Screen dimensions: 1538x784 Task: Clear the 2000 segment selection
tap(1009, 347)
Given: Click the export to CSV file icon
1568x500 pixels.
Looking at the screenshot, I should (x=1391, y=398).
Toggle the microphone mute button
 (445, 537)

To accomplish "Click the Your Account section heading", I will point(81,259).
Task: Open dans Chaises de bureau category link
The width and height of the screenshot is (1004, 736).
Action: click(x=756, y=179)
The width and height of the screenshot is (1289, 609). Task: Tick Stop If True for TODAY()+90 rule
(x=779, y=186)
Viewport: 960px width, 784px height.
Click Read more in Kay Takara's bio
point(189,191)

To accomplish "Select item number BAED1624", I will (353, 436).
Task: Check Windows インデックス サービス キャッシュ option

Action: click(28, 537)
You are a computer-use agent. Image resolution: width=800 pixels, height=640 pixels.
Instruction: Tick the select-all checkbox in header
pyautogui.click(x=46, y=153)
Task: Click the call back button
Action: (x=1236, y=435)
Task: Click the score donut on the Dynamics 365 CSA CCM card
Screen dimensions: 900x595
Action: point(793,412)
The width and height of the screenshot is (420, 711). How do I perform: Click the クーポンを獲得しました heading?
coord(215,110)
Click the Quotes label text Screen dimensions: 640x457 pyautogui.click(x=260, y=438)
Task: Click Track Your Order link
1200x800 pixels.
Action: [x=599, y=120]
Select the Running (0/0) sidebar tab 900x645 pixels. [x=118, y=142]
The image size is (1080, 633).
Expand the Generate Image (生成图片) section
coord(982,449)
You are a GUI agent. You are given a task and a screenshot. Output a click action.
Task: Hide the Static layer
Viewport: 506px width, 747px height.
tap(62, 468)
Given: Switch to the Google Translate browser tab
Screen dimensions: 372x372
----------------
A verbatim copy of the lines from the one with "Select the Running" to the end of the listing is the whole answer.

Select the Running (0/0) sidebar tab 900x645 pixels. [x=118, y=142]
The image size is (1080, 633).
Expand the Generate Image (生成图片) section
coord(982,449)
You are a GUI agent. You are given a task and a screenshot. Output a click action.
Task: Hide the Static layer
Viewport: 506px width, 747px height.
tap(62, 468)
Given: Switch to the Google Translate browser tab
Screen dimensions: 372x372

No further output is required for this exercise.